The good news is we’re living smack dab in the heart of Centenary Central, the really good news is how many centenarians are of the musician, performer and vocalist persuasion, either jazz or jazz-inflected. The bad news is in the last five years alone we’ve lost out on some doozies – Jo Stafford, Dinah Shore, Skip Martin, Charlie Ventura, the Eberly Brothers (that’s Eberly with a b, not a v) to say nothing of Mr. Sinatra himself. But not to worry, there’s still some colourful copy out there and I’m ready to truffle it out.
Take Helen O’Connell for example, one of the finest big-band singers of the day in an era when top-class girl band singers were thick on the ground. Born in Lima, Ohio, 23 May 1920, she grew up in Toledo and began singing there as a 15-year-old on local radio, graduating to minor bands like Jimmy Richards and Arthur Wylie.
By age 18 she was with Larry Funk and his Band of a Thousand Melodies (remember them?) at The Village Barn in Greenwich Village where she was heard by Jimmy Dorsey’s manager. Dorsey signed her as his girl vocalist in early 1939, a shrewd move; in 1940 she came top in a Metronome poll and was named Best Female Vocalist of 1940. Downbeat readers went one better and voted her Best Female Singer of 1940 and 1941.

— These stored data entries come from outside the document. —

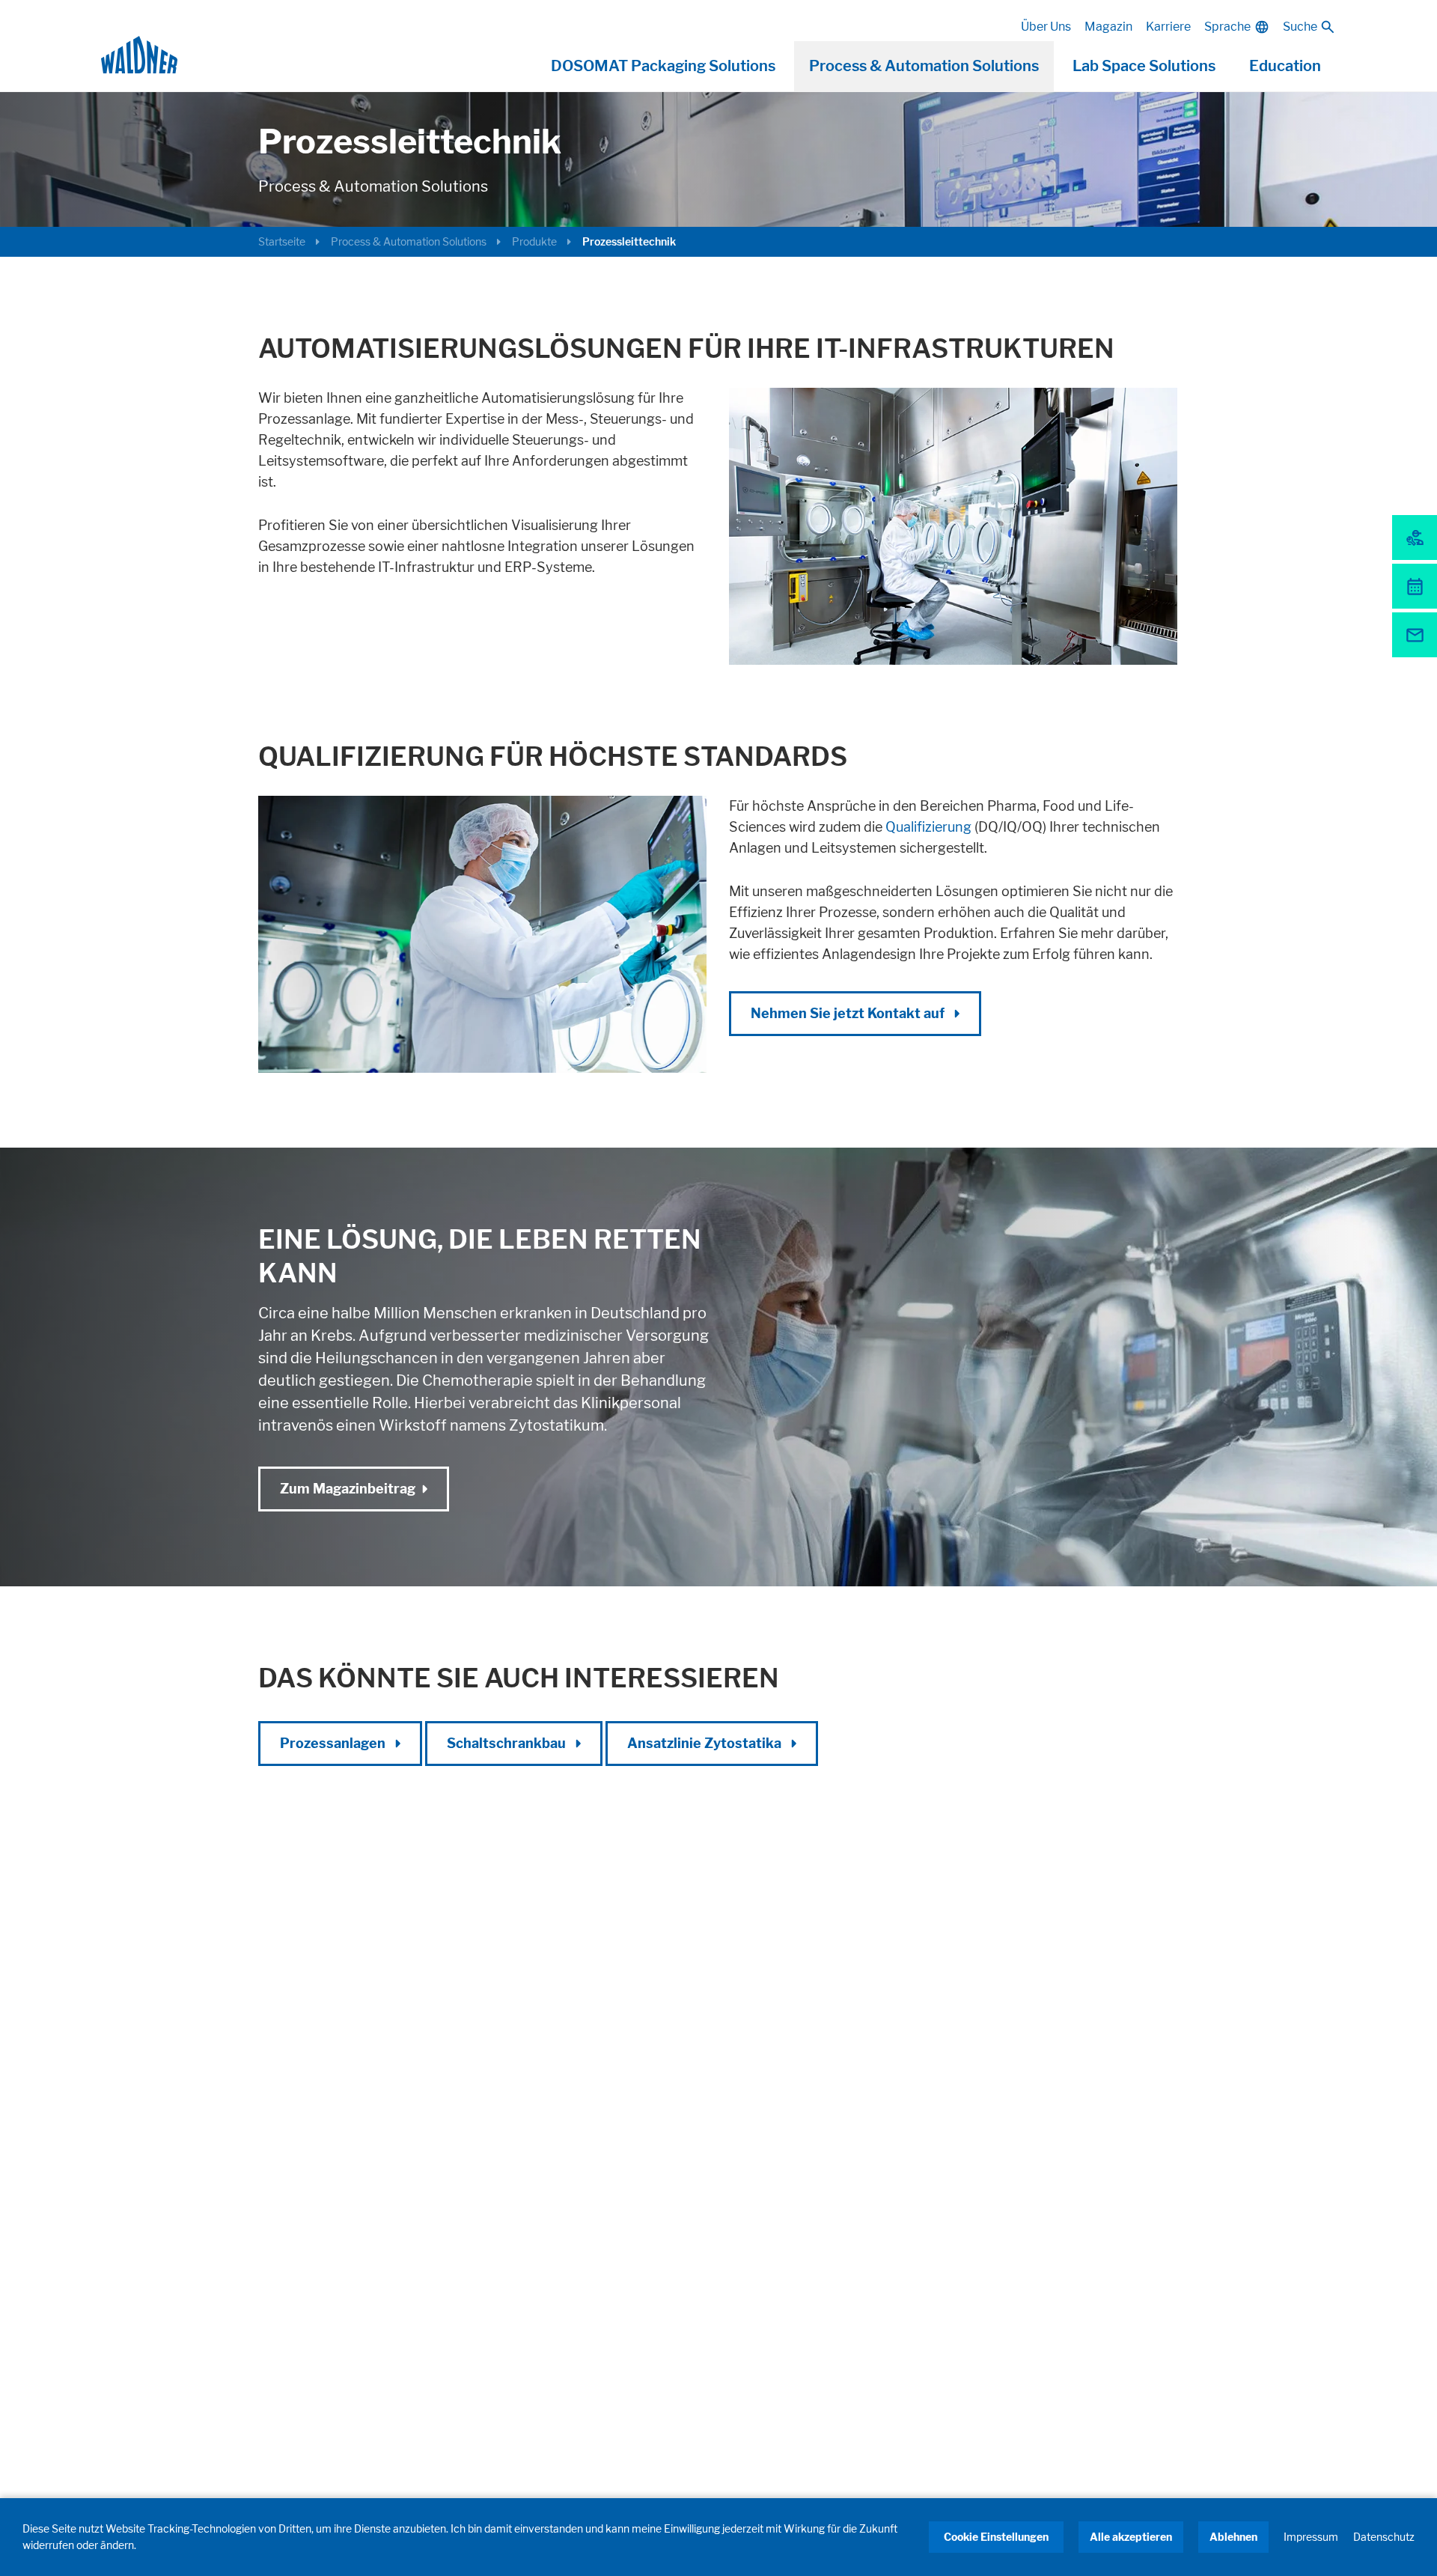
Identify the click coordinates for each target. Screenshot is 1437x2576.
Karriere (1168, 26)
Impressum (1311, 2536)
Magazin (1108, 26)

She married playboy Clifford Smith in 1941 but she remained with Dorsey through 1943, arguably the four most high-profile years of a career that embraced recording, radio, movies, television and nightclubs and endured to the close of the 70s.
Although primarily a solo singer (her 1942 recording of Brazil with the band was added to the Grammy Hall of Fame in 2009) she is probably best remembered for the string of Latin-flavoured duets she did with the band’s boy singer Bob Eberly (older brother of Ray, who worked for Glenn Miller) – Time Was, Green Eyes, Amapola, Tangerine, Yours – all of which followed what proved a winning formula; Eberly would croon a chorus in ballad-time then O’Connell and the band would up the tempo and swing it, the result being solid hits for all concerned.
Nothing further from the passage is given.